# [DIRECTIONS FOR THIS TASK]
Reproduce the records verbatim, from the start down through the line containing "coordinates (47, 17).". Leave the pictures out.

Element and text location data
|---|
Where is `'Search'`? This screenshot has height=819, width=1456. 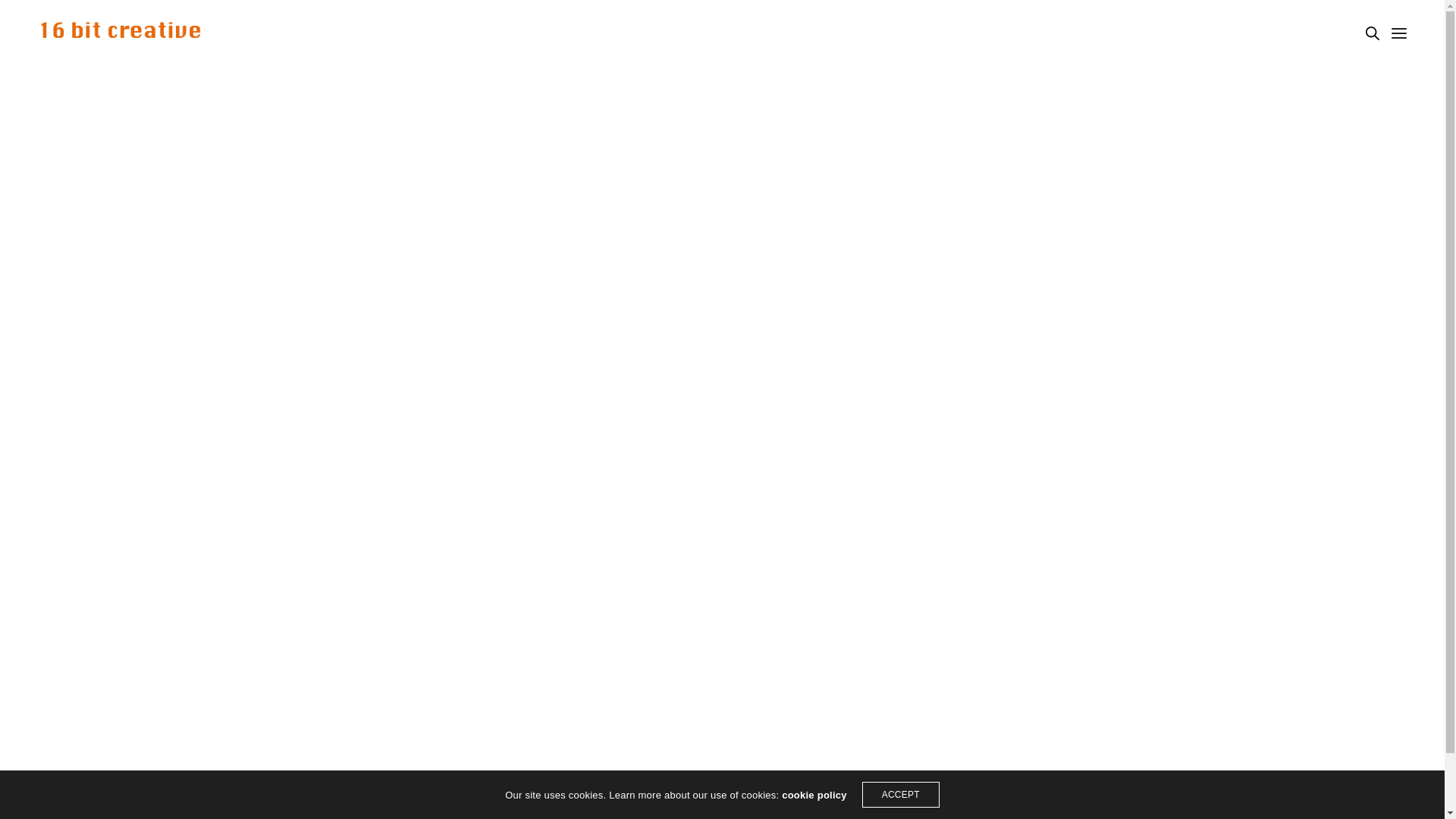
'Search' is located at coordinates (47, 17).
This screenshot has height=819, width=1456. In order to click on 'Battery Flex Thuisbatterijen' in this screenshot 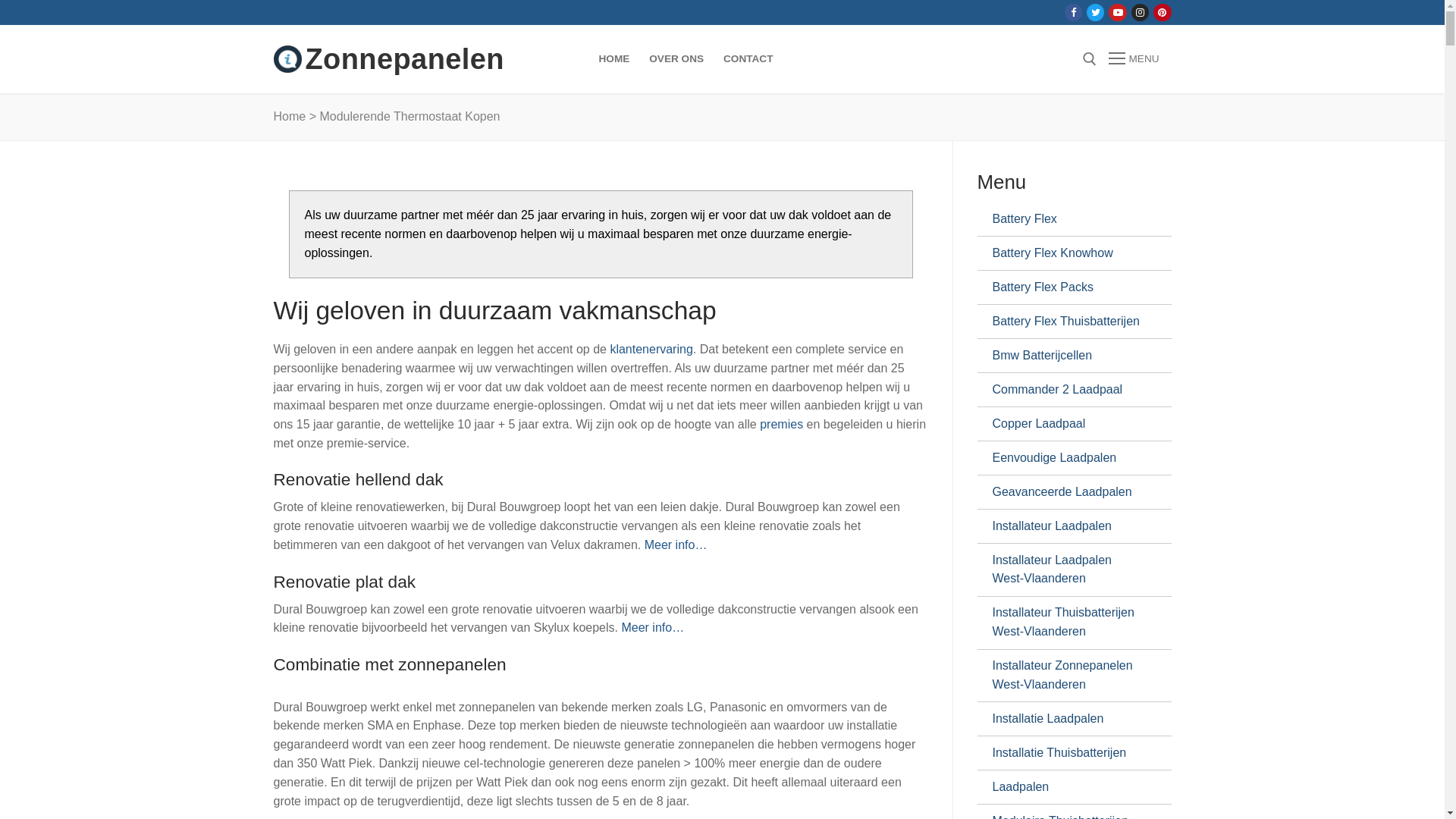, I will do `click(1066, 321)`.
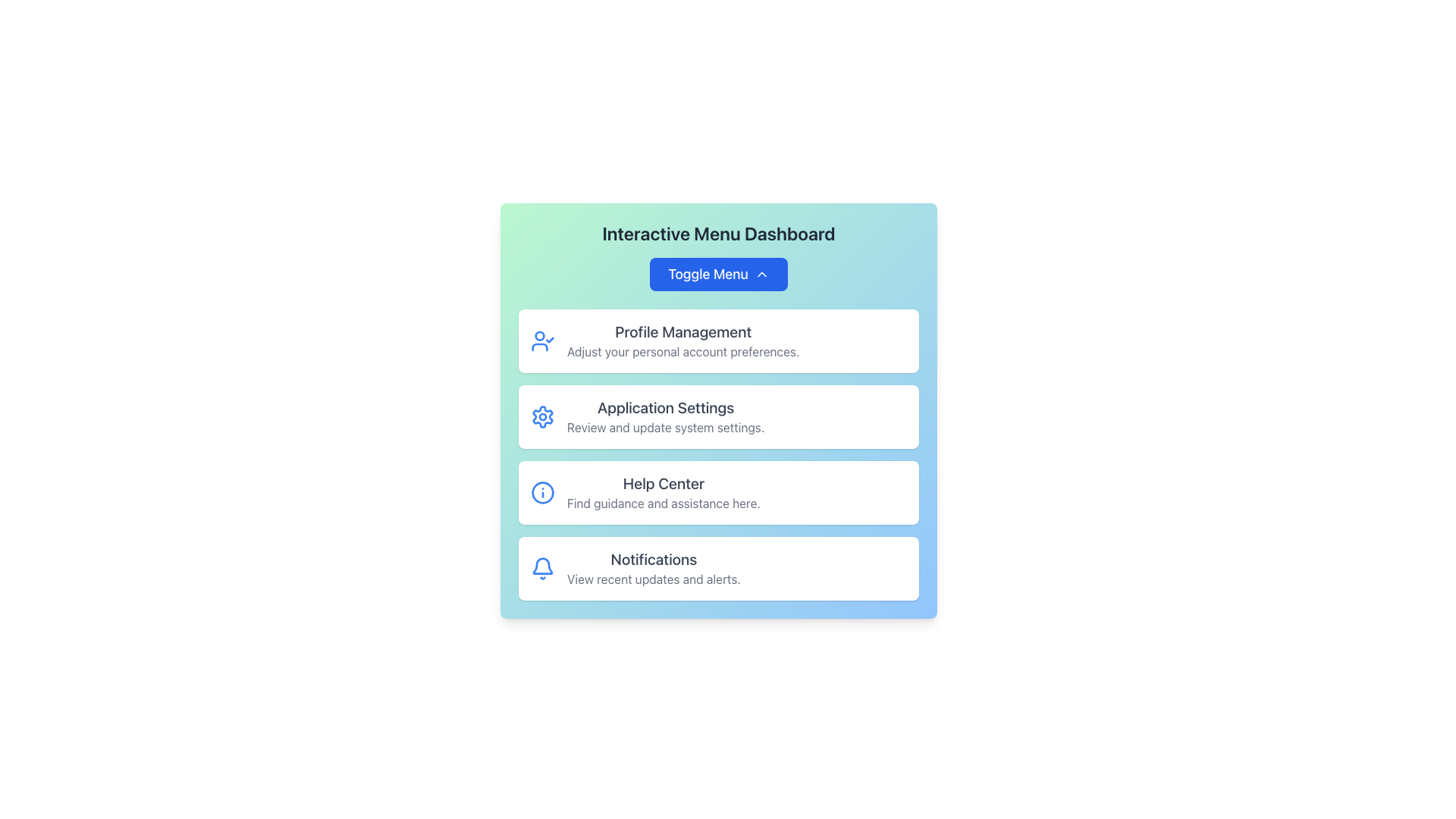 This screenshot has height=819, width=1456. I want to click on the gear-shaped icon rendered in blue within the 'Application Settings' button, which is located in the second row of the layout, so click(542, 417).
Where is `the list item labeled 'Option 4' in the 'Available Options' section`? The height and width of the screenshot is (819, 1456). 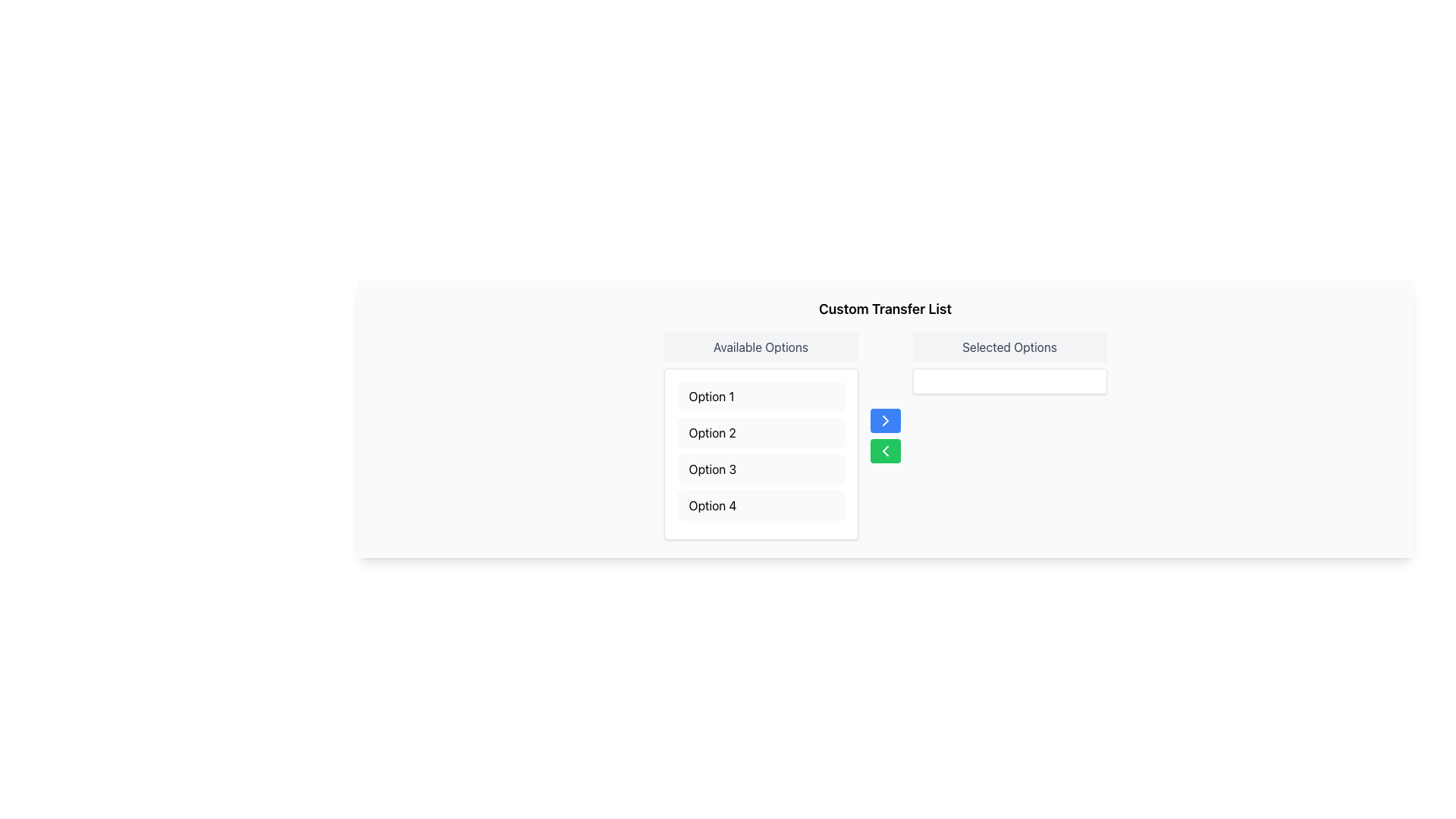 the list item labeled 'Option 4' in the 'Available Options' section is located at coordinates (761, 506).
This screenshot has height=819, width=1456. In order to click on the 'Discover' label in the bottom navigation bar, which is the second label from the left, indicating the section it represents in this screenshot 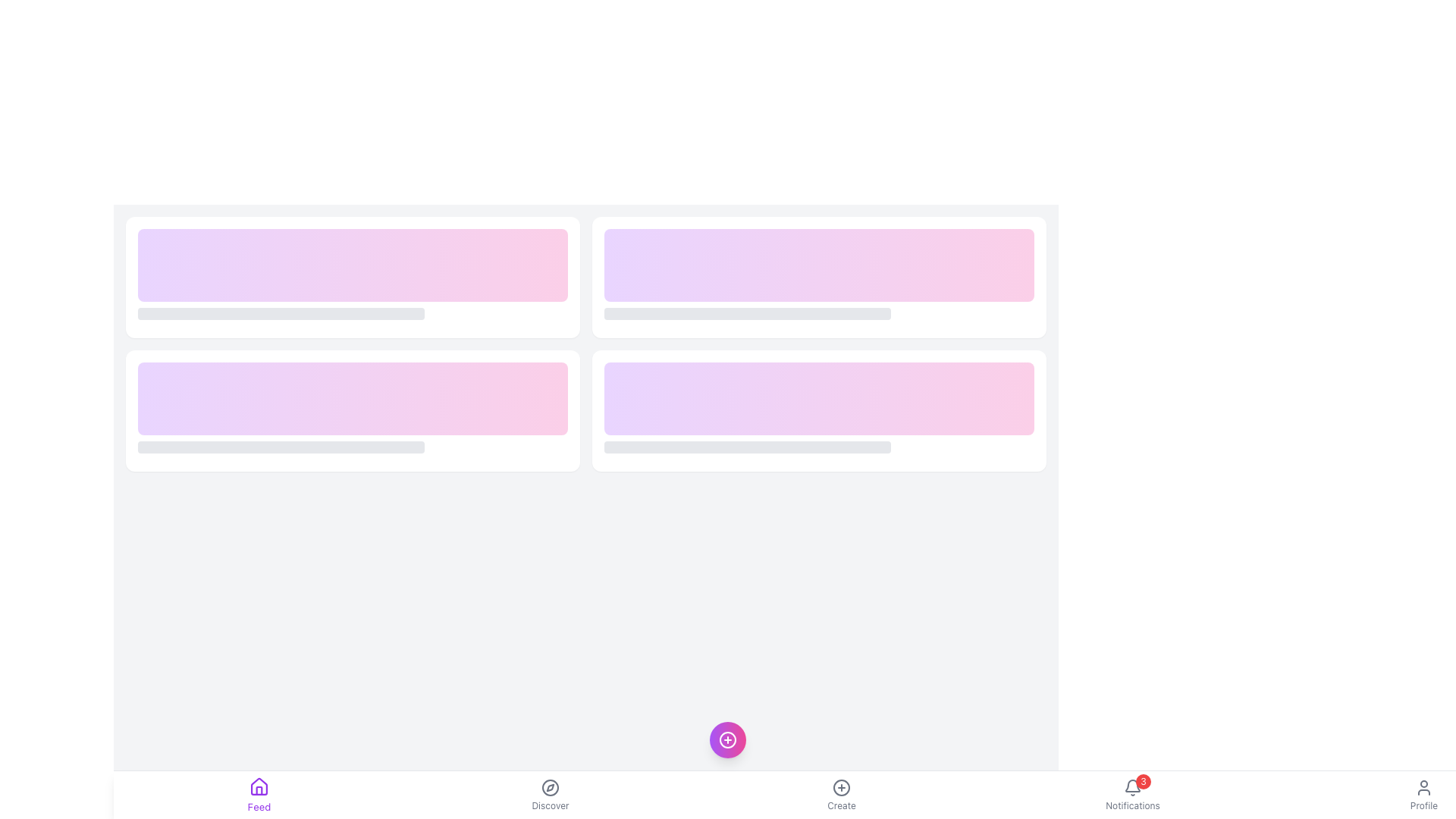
|---|
# [SOLUTION TO THE EXERCISE]
Where is `'Search'`? This screenshot has height=819, width=1456. 
'Search' is located at coordinates (47, 17).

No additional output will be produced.